With 2015, TableTop wound up their third season and it was crowd funded via Indiegogo during the initiative taken by Wheaton in May of 2014. The initiative broke the collection record, registering at a much higher amount than the perceived goal. The series has also announced its fourth season, which is supposed to be aired in 2016. A list of the featured games has already been announced on the channel on 22nd April 2016.
International Table Top Day
The International table Top Day was founded by Boyan Radakovich and it has been heavily inspired by the fan outreach of the TableTop web series. The first International Table Top day was live streamed from the main venue on to the Geek and Sundry Channel on 30th march 2013. Will Wheaton and Felicia Day hosted the event, with events being held in over 64 countries independently. The guests from the first season of the series made a comeback for the event. There was also a wrap up episode, which featured the follow up to the event on the YouTube channel.
The second International Table Top Day was commenced on 5th April 2014 and was held through 80 countries independently. The third event was on 11th April 2015 and Saturday 30th April 2016 was the date of the 4th Annual International TableTop Day. Zombie Gaming was hosting the games for 24 hours starting at 10 am on Saturday! Other Gaming companies participating in the event for the opening games are Foam Brain Games, Puzzle Bakery & Café and Vortex Video games.
The Future of Board Games
The future of board games is solidly enmeshed in both online and offline worlds. The popularity of each disjointed segment of the Board Game culture continues to spark the interest of fans in the individual boards. Today, events like The International Tabletop Day have been derived as an offshoot of a YouTube Web series. Games featured in each episode of the series get significant sales boost in the retail market proving the trend of online to offline interest shift for board games.
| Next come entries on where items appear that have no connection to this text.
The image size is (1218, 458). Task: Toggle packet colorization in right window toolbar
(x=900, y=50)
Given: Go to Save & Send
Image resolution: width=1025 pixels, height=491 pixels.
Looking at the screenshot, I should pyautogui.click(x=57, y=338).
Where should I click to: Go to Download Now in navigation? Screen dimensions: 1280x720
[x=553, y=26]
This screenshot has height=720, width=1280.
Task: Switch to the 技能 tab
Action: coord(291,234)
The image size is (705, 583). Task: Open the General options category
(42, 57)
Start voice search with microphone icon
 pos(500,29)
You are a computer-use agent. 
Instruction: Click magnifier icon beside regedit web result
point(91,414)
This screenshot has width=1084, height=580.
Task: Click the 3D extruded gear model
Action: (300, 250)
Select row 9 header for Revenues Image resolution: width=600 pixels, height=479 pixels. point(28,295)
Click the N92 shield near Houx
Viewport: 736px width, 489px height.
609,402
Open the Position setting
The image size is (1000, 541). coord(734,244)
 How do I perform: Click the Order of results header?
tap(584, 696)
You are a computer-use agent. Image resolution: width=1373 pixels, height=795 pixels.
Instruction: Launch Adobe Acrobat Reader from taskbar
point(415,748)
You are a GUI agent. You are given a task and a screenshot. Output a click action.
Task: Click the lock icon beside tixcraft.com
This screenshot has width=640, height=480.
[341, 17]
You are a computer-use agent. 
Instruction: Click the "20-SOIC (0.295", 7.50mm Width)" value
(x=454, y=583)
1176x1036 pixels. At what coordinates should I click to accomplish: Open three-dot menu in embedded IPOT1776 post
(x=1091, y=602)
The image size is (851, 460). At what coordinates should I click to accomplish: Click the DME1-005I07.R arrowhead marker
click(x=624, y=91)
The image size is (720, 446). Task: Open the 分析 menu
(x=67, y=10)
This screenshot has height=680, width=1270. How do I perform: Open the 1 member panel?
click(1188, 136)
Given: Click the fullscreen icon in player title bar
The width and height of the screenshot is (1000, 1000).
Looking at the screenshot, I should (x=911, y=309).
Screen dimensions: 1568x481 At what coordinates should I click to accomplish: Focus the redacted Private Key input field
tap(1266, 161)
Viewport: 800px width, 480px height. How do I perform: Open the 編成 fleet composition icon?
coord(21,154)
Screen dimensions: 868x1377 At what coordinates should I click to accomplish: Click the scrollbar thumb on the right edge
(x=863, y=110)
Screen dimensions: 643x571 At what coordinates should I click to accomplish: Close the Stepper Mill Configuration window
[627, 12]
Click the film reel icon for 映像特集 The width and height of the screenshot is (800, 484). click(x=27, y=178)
Today, Board Game enthusiasts can look forward to events like Spiel des Jahres that is German for Game of The Year. It is equivalent to the Oscars of Board Games, further proving that Board Games have now their very own segment and no longer considered a run-off for video games.
Board Game Cafes
The future of the Board games is further glorified in the rising trend of Board Game Cafes, popping up all over the globe with very popular franchises in North America, Galveston, and Beijing. The cafes combine the enthusiasm of board games with food, drinks, and the obvious café culture. It is a glimpse in to what the future holds in terms of the rise of the Board Games! It has all the indications of evolving into its own from the tag of a gaming sub-culture.